I know a guy who shoots nothing but Glocks, I have always meant to get one(probably a 17) but everytime I head to the shop I see something else I have to have, maybe by the end of this year, I have heard nothing but good things about the Smith guns as well...both the handgun and rifle.


----------



## Tuckerp229 (Feb 27, 2009)

I like the Glock for all the "usual reasons" but especially because of the accessories available due to the brand offering accessory companies a great chance to sell gazillions of what ever they are making. For instance the Ghost trigger and caliber conversion barrels. My G33 has the Ghost trigger and two extra calibers, .40SW and 9mm.


----------



## MRslippery (Aug 7, 2007)

dakotaman said:


> Nice you saw the light!! Get rid of that Glock??
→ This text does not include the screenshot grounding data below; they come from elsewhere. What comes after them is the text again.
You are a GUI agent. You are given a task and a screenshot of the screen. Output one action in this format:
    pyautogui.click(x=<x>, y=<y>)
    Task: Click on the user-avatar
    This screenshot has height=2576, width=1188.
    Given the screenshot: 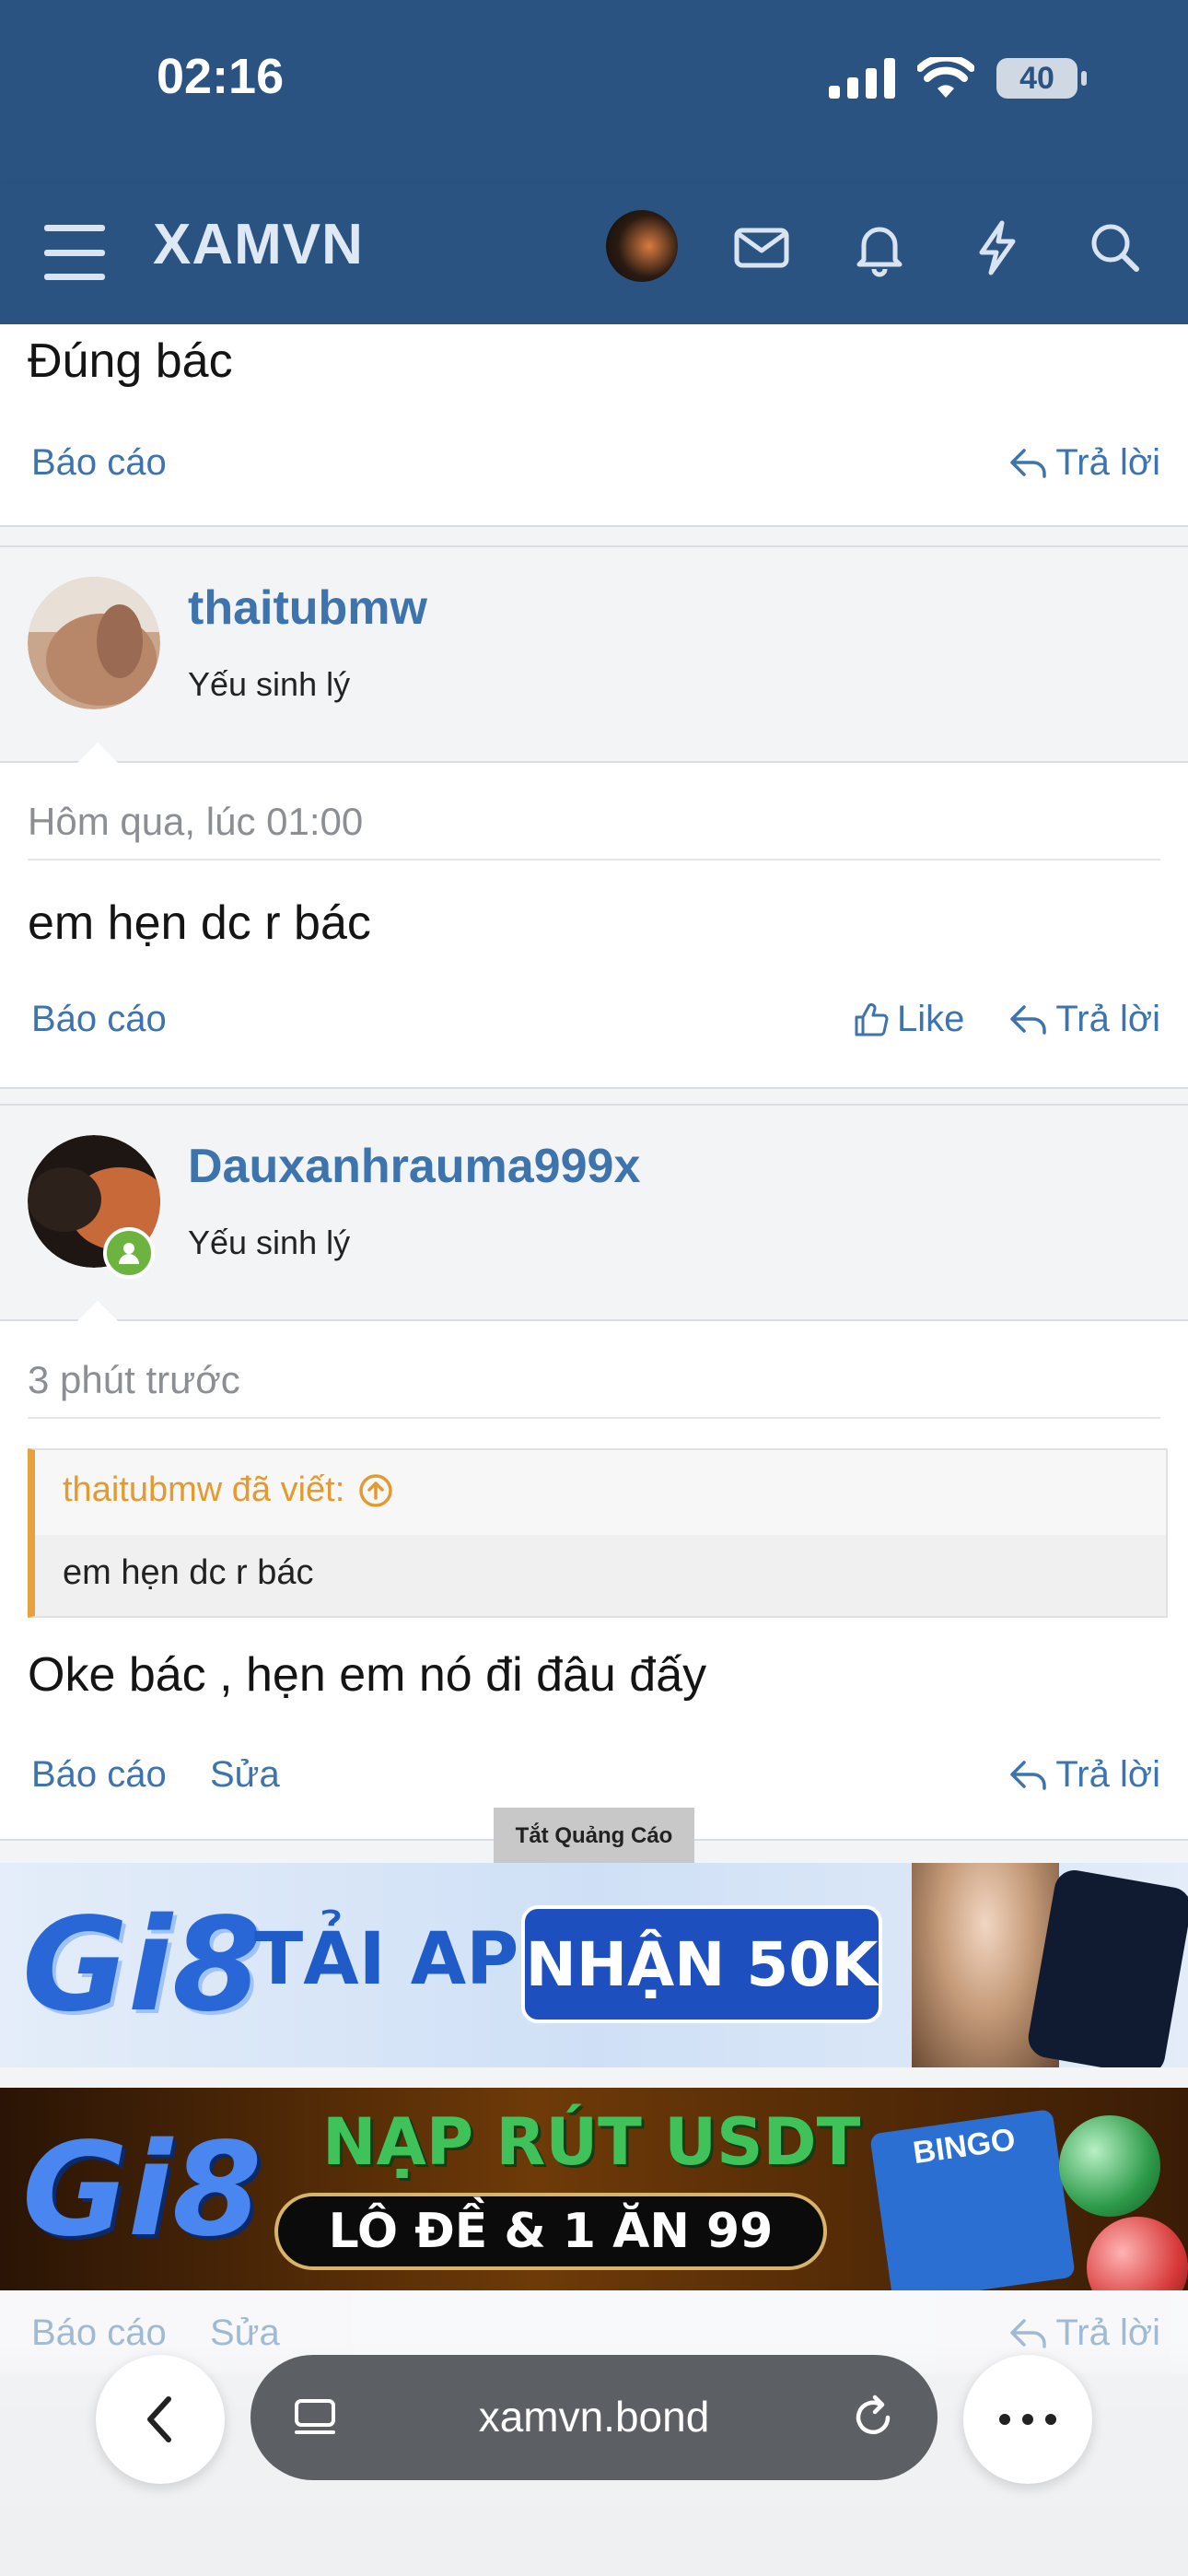 What is the action you would take?
    pyautogui.click(x=642, y=246)
    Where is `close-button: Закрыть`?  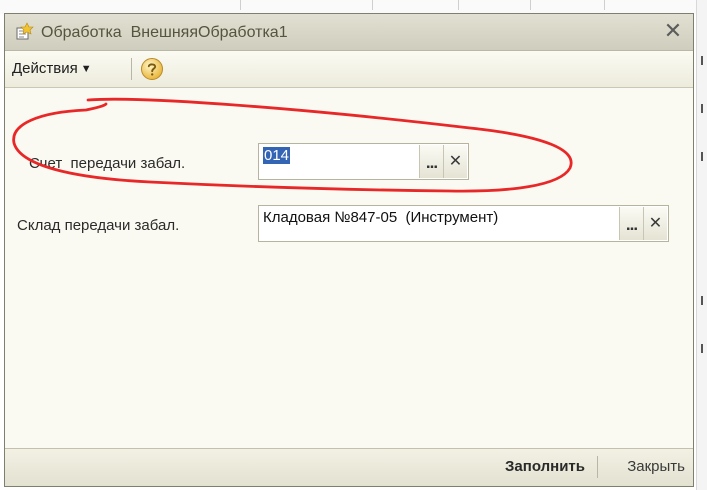 close-button: Закрыть is located at coordinates (656, 466).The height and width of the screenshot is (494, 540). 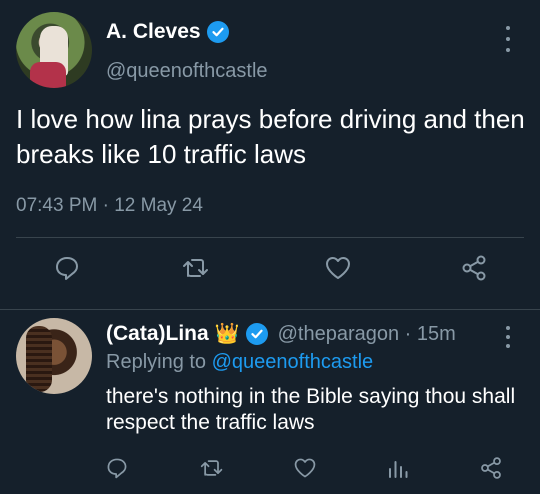 What do you see at coordinates (367, 334) in the screenshot?
I see `reply-handle-time: @theparagon · 15m` at bounding box center [367, 334].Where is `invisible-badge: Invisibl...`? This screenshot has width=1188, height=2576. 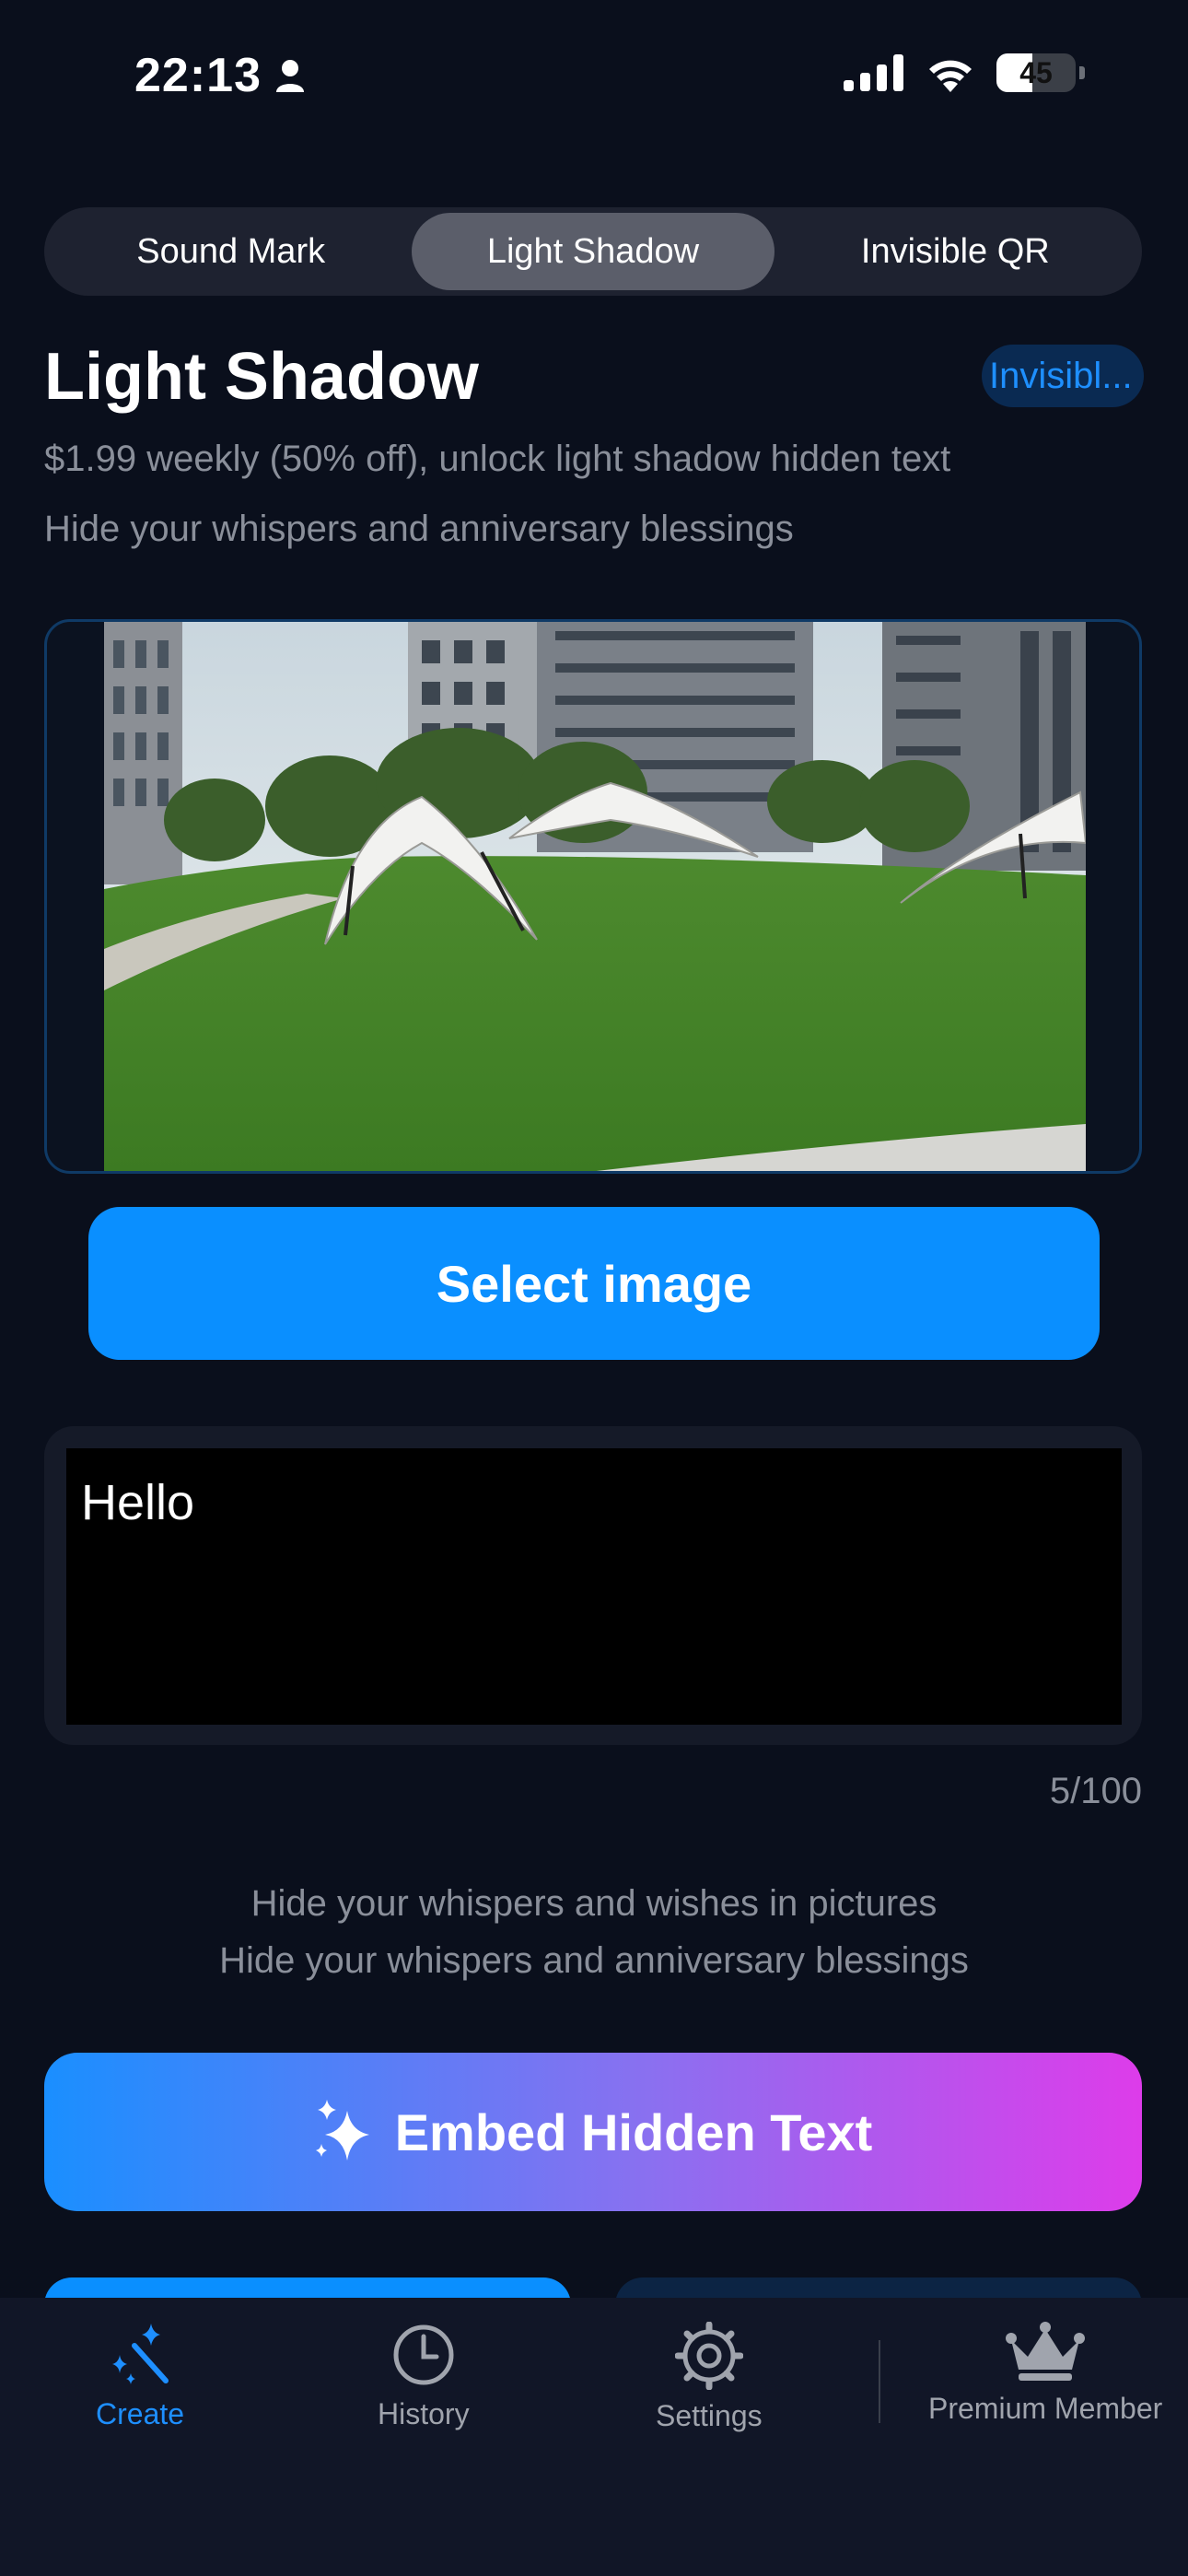 invisible-badge: Invisibl... is located at coordinates (1063, 376).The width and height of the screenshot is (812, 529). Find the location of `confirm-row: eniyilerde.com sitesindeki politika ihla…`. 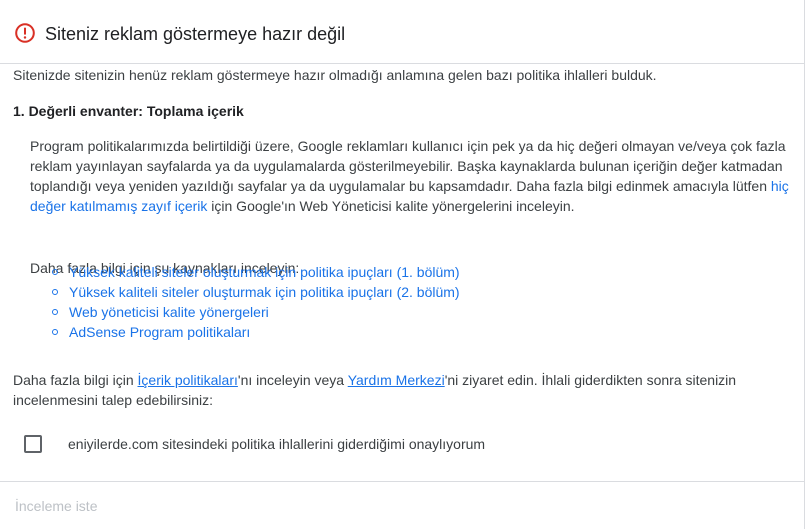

LOL, now that's funny, "don't look into the light". Went and put my 4 in a bucket and put them in the front yard, feel like I've been saved.


----------



## littleking (Jun 25, 2005)

i love my glock, main reasons: easy to clean, if i had to clean it.


----------



## Shaun Frame (Mar 27, 2006)

> easy to clean, if i had to clean it.


I throw mine in the dishwasher now and then; top end goes in the silverware thingy, grip frame in the plate rack. Weapons-grade Tupperware.

Comes out squeaky clean, and best of all.....no "dishpan" hands.


----------



## SPEAKSUP (Feb 19, 2009)

Mine is in a different caliber but you will love the gun.


----------



## littleking (Jun 25, 2005)

Shaun Frame said:


> I throw mine in the dishwasher now and then; top end goes in the silverware thingy, grip frame in the plate rack. Weapons-grade Tupperware.
> 
> Comes out squeaky clean, and best of all.....no "dishpan" hands.



how do your clean your hi-point shaun?


----------



## xtrema (May 31, 2007)

You'll love your M&P. I bought one last year in .40 cal. Shoots decent and its comfortable. Have fun and wear ear protection!!


----------



## Shaun Frame (Mar 27, 2006)

> how do your clean your hi-point shaun?


Water for it to. How, you ask?

1. Remove magazine and clear chamber, allow the bread loaf sized, pot-metal timing light looking slide to return fully forward into battery. 
2. Cut and straighten a standard heavy-gauge coat hanger.
3. Insert one end of the coat hanger into the muzzle of the barrel; continue feeding coat hanger untill about 4" of it extend from the magazine well and 24" or so remain at the muzzle. 
4. Using pliers or similar tool, bend a small hook in the 4" section, slide a Sampo ball bearing swivel on the hook you just made and secure hook one full twist.
5. Attach night crawler harness or crankbait/leader to swivel.
6. Tie main line to trigger guard.
7. Troll at moderate speed behind boat while maintaining bottom contact.
8. Continue untill clean.

A fellow might as well do something usefull while cleaning his "point", right? Besides, they make a much better trolling weight than gun anyway.

Let's see them damn Liberals try and ban bottom bouncers, by god.


----------



## JV1 (Apr 18, 2004)

S&W sigma 40 cal, like it so much I bought one for the wife, $50 rebate & 2 free mags


----------



## brandon0891 (Mar 5, 2008)

I have the S&W MP40C and I love it for my CCW.


----------